# Pipeline Catalog

Complete reference of all extraction pipelines available for benchmarking in Biblicus.

## Overview

Biblicus includes 8+ pre-configured extraction pipelines with different speed/accuracy trade-offs. Each pipeline is defined in a YAML configuration file under `configs/`.

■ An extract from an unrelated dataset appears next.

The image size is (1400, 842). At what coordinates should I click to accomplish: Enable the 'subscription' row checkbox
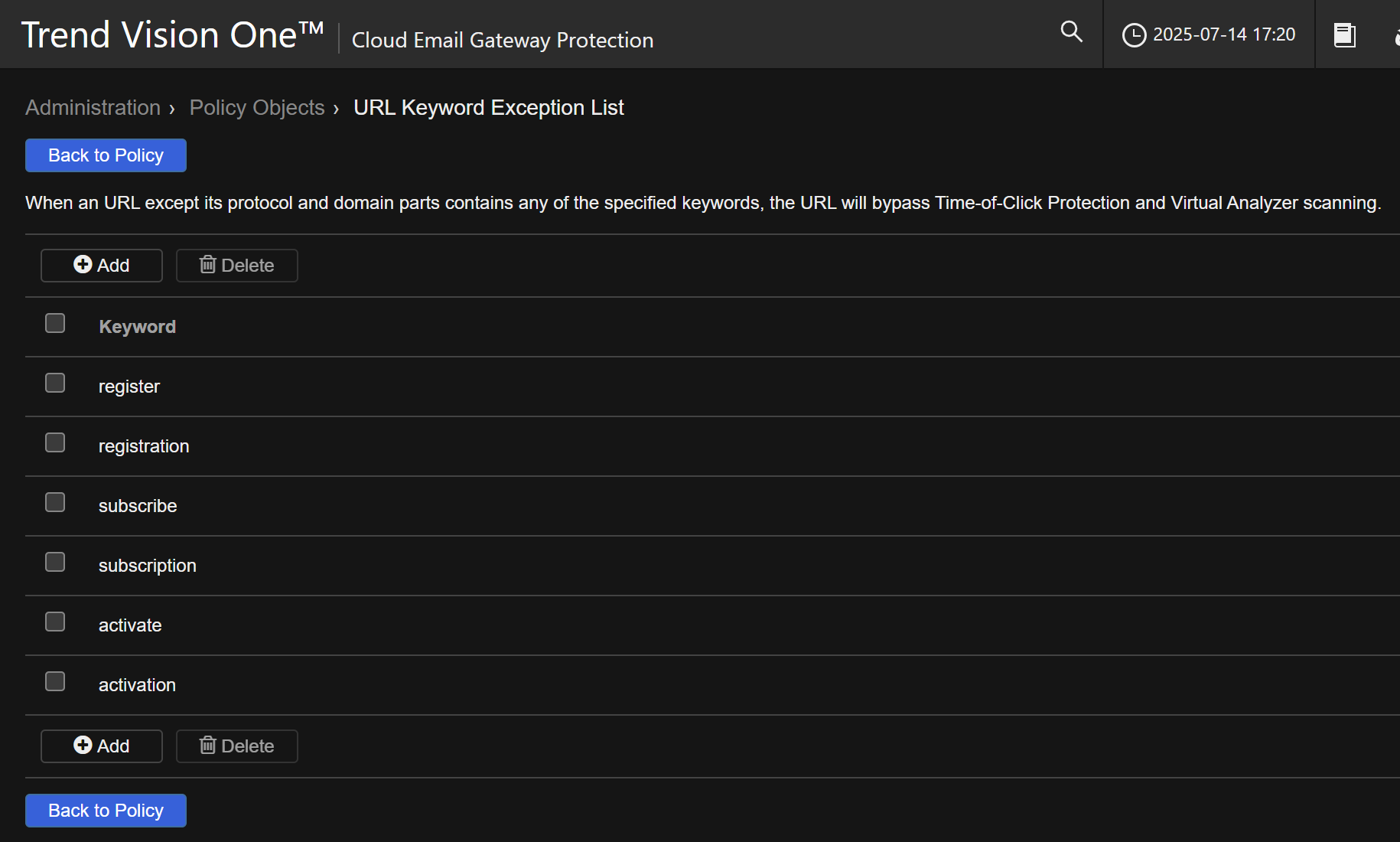(55, 562)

## Pipeline Comparison Table

| Pipeline | F1 Score | Recall | Speed | Use Case |
|----------|----------|--------|-------|----------|
| [PaddleOCR](#2-paddleocr) | **0.787** | 0.782 | Medium | Best overall accuracy |
| [Docling-Smol](#3-docling-smol) | 0.728 | 0.675 | Slow | Tables & formulas |
| [Unstructured](#5-unstructured) | 0.649 | 0.626 | Medium | General documents |
| [Baseline Tesseract](#1-baseline-tesseract) | 0.607 | 0.599 | Fast | Simple baseline |
| [Layout-Aware Tesseract (PaddleOCR)](#6-layout-aware-tesseract-paddleocr) | 0.601 | 0.732 | Medium | High recall needs |
| [Heron + Tesseract](#7-heron--tesseract) | 0.519 | **0.810** | Slow | Maximum extraction |
| [RapidOCR](#4-rapidocr) | 0.507 | 0.467 | **Fast** | Lightweight/embedded |

## Basic OCR Pipelines

### 1. Baseline Tesseract

Simple Tesseract OCR without layout detection.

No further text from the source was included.